O complexo é composto por três edifícios, o maior deles é o Brascan Century Staybridge Suítes, torre de flats com 31 pavimentos, 356 unidades hoteleiras e um heliponto. O segundo, com linhas semelhantes, é o Brascan Century Offices que possui 24 pavimentos, com 364 s de escritórios. O Brascan Century Corporate é um volume retangular com 15 pavimentos composto por salas grandes dirigidas a empresas que necessitam de mais espaço para suas instalações. O empreendimento conta ainda com centro de convenções, academia de ginástica. Os acessos dos pedestres no térreo ocorrem basicamente por três entradas, uma em cada rua, além das entradas independes dos prédios com a praça unindo um ao outro e marca seu caráter como conexão entre os prédios.

3. CONCLUSÃO

 

O conceito dos edifícios híbridos começa a engatinhar no Brasil, tornando-se aposta em algumas cidades pela dinâmica e forma criativa. O objetivo destes edifícios é atrair pessoas para dentro destes empreendimentos. A maior vantagem das edificações híbridas é a experimentação da mistura de usos. Cada nova edificação híbrida pode combinar diferentes usos, de diversas formas, assim cada edifício híbrido é único. Então cada combinação de usos pode trazer diferentes benefícios. Mas todos eles terão uma vantagem em comum: a criação de algo novo e inesperado, e assim atraindo as pessoas para dentro dele. 

 

 

4. REFERENCIAS

DZIURA, Giselle Luzia. Permeabilidade espacial e zelo urbanístico no projeto arquitetônico: da Modernidade à Pós-Modernidade nos edifícios multifuncionais do Eixo Estrutural Sul de Curitiba, 1966-2008. 2009. Tese (doutorado) - Faculdade de Arquitetura e Urbanismo, Universidade de São Paulo, São Paulo, 2009.

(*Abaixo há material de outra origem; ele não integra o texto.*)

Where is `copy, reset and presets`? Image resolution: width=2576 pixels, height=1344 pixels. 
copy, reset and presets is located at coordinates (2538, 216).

GALVÃO, Walter José Ferreira. COPAN/SP: A trajetória de um mega empreendimento da concepção ao uso. Estudo compreensivo do processo com base na Avaliação Pós-Ocupação. Dissertação (mestrado). Faculdade de Arquitetura e Urbanismo da Universidade de São Paulo, 2007.

SEGAWA, Hugo. Arquitetura no Brasil 1900-1990. São Paulo: EDUSP,1997.

ZEIDLER, Eberhard. H. Arquitectura Plurifuncional em el contexto urbano. Barcelona: Gustavo Gilli, 1985.